Problem to solve
All entries must come back exactly as given, with no pictures in the copy.
── Input data ──
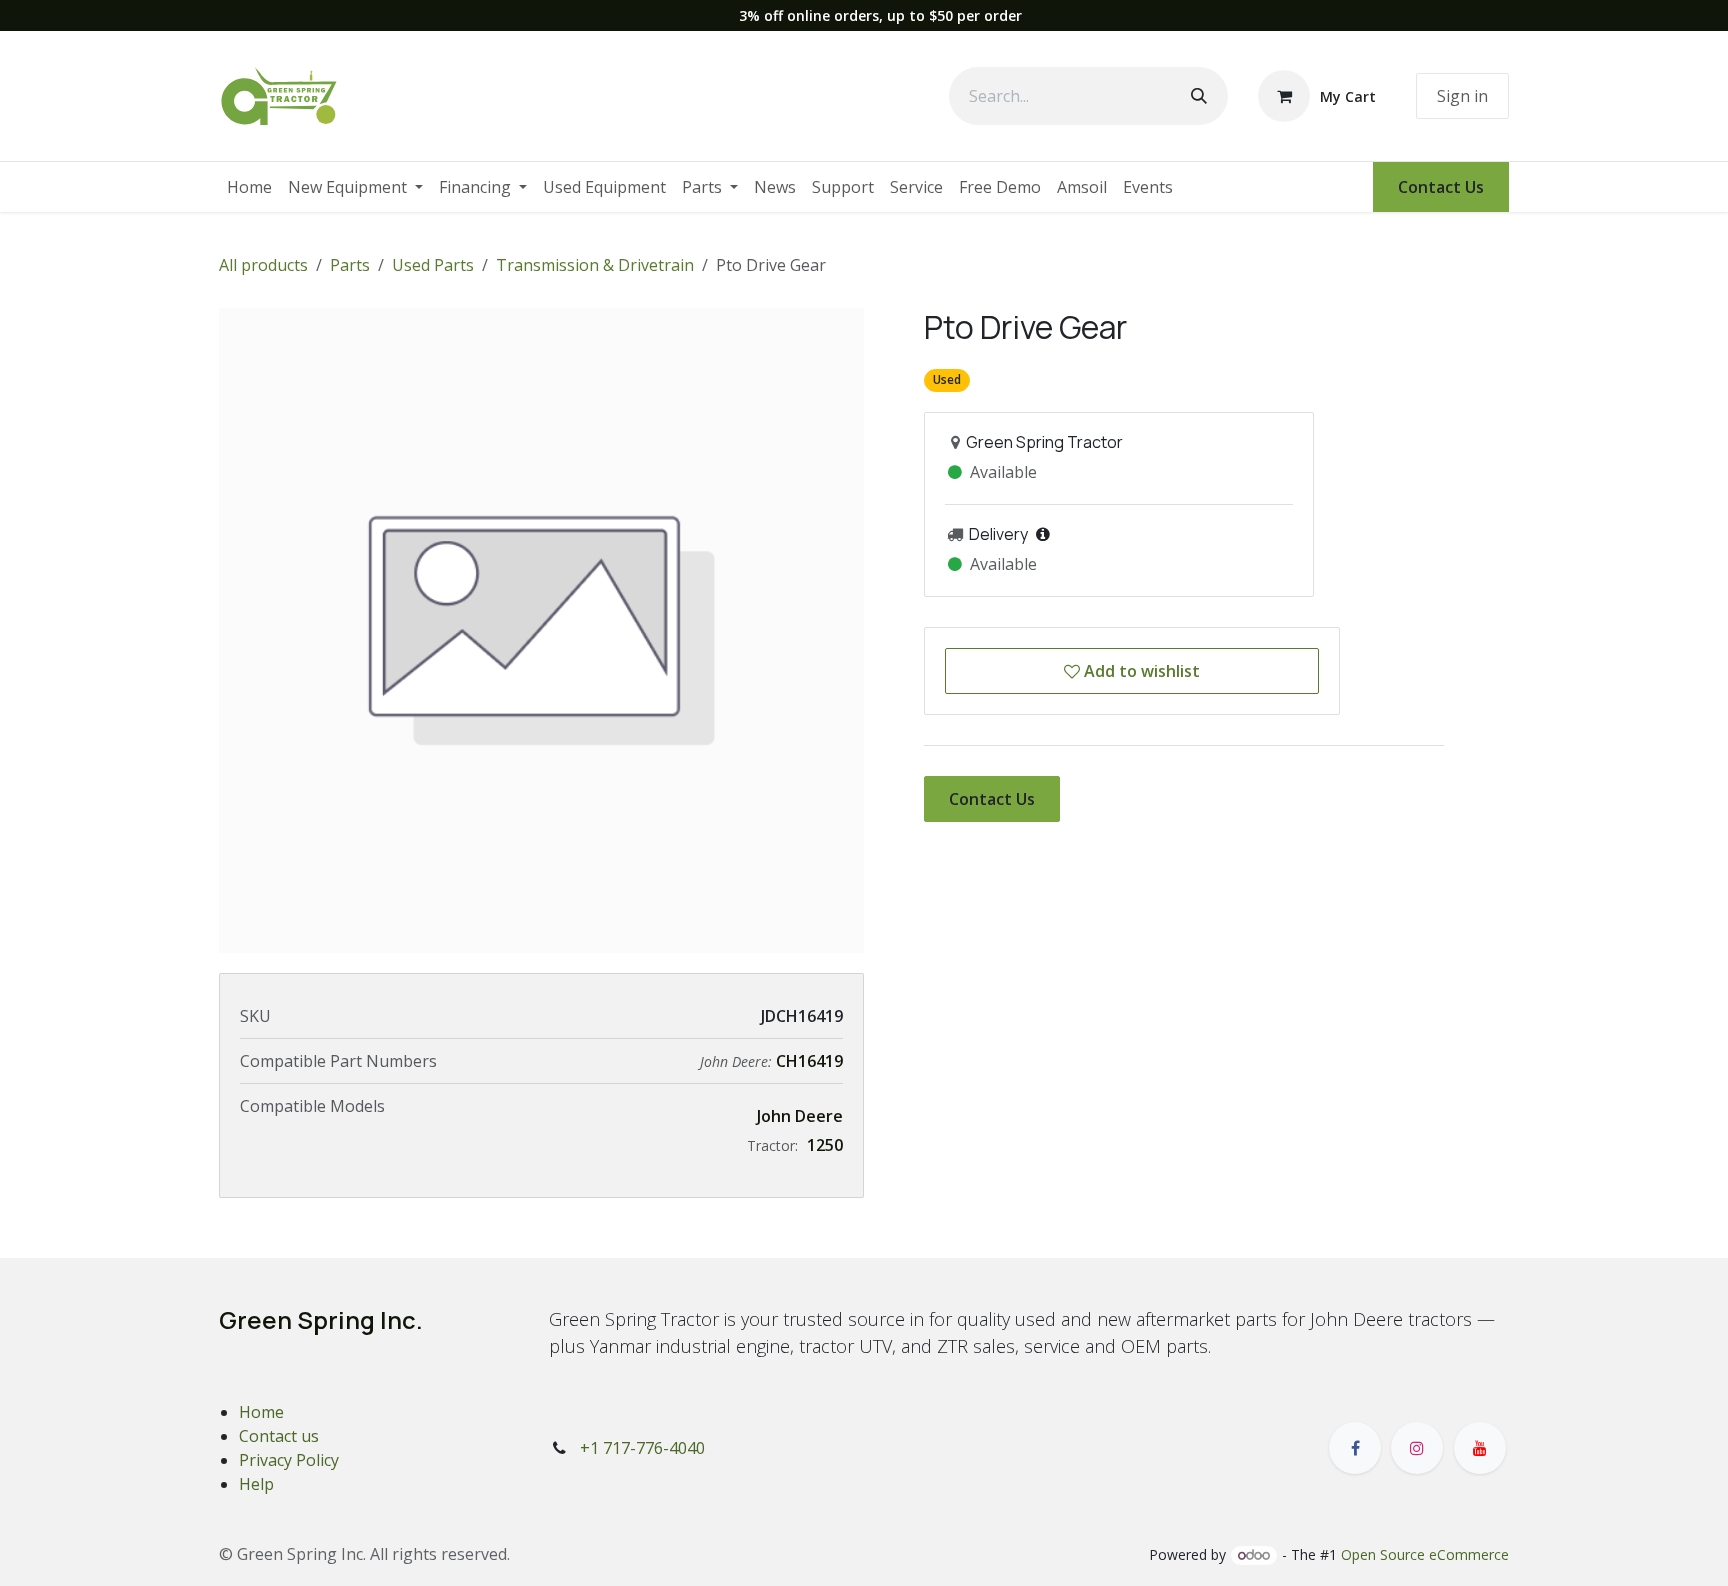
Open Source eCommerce (1425, 1554)
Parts (350, 265)
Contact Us (1441, 187)
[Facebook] (1355, 1448)
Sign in (1462, 96)
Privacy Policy (289, 1460)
───
Expected answer
Open Source eCommerce (1425, 1554)
Parts (350, 265)
Contact Us (1441, 187)
[Facebook] (1355, 1448)
Sign in (1462, 96)
Privacy Policy (289, 1460)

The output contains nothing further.